The terracotta warriors and horses excavation site covers 6,000 m2 and includes 4,800 pieces of terracotta warriors and horses interred during the burial of Liu Wu, the third king of the Chu Kingdom during the Western Han dynasty. The sculptures were found in 1984 in six pits, three infantry pits, one pottery-guard pit, one cavalry pit and one chariot pit. But, only two infantry pits and the pottery-guard pit have been fully excavated. The two infantry pits yielded 2,393 figures but they are smaller in size, about a foot tall, than the life-sized Xi'an terracotta warriors and horses from the Qin dynasty. The figures were arranged in a battle formation of the Chu Kingdom and soldiers still armed with crossbows and wearing armor of the period are posed both standing and kneeling. As subjects of the dead Chu king, the warriors are depicted with respectful though sorrowful expressions.
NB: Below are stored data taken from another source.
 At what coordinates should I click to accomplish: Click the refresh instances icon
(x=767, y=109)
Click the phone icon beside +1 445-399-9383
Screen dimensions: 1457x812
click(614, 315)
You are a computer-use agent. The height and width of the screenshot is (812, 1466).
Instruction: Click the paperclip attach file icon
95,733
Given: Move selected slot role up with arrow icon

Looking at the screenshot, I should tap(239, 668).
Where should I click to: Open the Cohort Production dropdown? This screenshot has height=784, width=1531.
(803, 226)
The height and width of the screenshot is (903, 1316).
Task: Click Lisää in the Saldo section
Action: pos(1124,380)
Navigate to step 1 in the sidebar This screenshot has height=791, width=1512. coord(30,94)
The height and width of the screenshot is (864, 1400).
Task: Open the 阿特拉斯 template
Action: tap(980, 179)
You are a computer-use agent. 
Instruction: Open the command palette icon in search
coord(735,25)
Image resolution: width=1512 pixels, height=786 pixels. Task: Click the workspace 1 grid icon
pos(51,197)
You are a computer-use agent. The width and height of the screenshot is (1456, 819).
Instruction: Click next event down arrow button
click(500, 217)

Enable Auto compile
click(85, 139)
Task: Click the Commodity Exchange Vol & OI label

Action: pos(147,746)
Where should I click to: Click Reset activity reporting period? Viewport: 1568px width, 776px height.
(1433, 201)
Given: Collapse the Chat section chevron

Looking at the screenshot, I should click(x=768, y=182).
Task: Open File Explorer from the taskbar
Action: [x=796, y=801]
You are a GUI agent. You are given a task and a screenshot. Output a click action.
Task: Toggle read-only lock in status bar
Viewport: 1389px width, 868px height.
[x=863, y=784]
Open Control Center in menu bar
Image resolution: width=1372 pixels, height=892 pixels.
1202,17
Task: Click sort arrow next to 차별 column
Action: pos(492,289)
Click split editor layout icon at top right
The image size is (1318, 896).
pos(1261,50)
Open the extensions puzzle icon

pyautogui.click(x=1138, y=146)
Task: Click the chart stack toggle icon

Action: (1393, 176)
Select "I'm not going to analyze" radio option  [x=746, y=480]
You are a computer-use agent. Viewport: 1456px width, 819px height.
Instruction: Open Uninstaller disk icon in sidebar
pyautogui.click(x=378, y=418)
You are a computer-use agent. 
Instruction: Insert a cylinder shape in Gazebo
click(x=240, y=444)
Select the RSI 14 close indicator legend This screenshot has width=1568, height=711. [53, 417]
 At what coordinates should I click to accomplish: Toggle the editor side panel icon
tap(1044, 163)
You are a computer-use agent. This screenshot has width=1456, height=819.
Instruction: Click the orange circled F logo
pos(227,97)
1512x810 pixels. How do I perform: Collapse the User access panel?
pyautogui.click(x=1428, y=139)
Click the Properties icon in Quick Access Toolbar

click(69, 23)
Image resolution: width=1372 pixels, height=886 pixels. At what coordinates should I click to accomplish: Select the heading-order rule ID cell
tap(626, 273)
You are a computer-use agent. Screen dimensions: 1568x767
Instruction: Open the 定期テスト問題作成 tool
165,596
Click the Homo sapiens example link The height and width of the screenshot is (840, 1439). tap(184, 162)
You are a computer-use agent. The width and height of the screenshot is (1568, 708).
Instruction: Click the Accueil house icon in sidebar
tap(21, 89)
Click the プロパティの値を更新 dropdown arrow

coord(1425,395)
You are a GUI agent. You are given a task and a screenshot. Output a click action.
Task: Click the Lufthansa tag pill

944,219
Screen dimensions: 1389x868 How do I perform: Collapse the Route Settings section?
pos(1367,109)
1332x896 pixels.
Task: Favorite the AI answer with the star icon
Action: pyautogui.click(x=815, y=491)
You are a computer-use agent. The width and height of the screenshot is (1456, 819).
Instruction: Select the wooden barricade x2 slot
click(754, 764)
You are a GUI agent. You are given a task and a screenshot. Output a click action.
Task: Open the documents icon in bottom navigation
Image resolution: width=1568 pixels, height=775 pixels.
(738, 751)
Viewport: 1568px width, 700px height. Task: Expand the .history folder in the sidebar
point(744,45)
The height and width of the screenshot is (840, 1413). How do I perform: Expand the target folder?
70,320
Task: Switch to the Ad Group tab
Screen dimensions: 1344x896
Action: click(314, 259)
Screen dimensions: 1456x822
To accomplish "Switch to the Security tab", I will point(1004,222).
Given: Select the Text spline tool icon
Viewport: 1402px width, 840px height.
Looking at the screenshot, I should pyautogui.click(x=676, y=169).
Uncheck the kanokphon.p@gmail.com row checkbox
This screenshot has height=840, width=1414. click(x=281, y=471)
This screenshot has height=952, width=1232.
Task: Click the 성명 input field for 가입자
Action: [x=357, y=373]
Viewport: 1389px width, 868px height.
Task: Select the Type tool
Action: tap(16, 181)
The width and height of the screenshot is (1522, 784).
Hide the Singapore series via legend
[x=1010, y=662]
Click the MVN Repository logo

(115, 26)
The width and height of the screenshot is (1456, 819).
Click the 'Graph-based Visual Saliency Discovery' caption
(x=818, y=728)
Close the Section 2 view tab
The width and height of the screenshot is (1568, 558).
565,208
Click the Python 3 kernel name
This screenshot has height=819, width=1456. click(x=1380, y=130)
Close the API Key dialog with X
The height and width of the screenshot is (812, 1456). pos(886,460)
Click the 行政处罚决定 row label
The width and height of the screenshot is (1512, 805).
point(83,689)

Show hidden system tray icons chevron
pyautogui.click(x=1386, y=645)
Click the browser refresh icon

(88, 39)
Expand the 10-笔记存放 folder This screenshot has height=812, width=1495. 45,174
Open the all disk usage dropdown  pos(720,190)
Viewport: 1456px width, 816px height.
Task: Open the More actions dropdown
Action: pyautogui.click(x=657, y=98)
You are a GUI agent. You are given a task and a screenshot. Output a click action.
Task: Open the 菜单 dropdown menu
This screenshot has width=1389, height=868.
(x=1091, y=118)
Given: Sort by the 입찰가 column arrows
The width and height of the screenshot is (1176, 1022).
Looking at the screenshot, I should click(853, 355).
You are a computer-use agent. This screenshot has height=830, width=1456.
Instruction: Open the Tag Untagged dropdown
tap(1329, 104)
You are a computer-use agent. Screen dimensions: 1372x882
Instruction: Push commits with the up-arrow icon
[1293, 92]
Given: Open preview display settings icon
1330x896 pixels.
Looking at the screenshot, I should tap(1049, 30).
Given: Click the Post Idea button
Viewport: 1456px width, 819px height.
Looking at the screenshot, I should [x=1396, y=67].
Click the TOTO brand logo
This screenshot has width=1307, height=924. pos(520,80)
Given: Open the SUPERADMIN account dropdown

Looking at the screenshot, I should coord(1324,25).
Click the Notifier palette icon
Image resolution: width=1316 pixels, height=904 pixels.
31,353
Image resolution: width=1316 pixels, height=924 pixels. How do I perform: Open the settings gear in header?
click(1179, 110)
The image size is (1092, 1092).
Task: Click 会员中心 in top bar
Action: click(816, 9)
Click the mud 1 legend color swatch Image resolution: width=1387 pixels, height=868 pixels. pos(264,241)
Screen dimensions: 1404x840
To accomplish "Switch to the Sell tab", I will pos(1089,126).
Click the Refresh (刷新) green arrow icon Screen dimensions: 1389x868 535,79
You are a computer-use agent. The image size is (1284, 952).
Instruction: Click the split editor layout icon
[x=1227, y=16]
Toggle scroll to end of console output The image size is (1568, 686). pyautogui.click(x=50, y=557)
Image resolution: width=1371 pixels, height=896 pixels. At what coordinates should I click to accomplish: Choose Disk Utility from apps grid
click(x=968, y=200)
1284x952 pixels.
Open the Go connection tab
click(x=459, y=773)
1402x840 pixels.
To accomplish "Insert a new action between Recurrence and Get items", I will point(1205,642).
Since citizens of the period between 18 and 55 were required to join the army in times of conflict, the sculptures portray both young and older soldiers.

==Other Archaeology==

Museum archaeologists have also participated in excavations of Western Zhou and Han dynasty sites at Miao Taizi and Jiaozhuang in Jiawang, the Woniushan Tombs, the Wanda Plaza Tombs, the Kuishan Tombs, and the Tiechashan Tombs.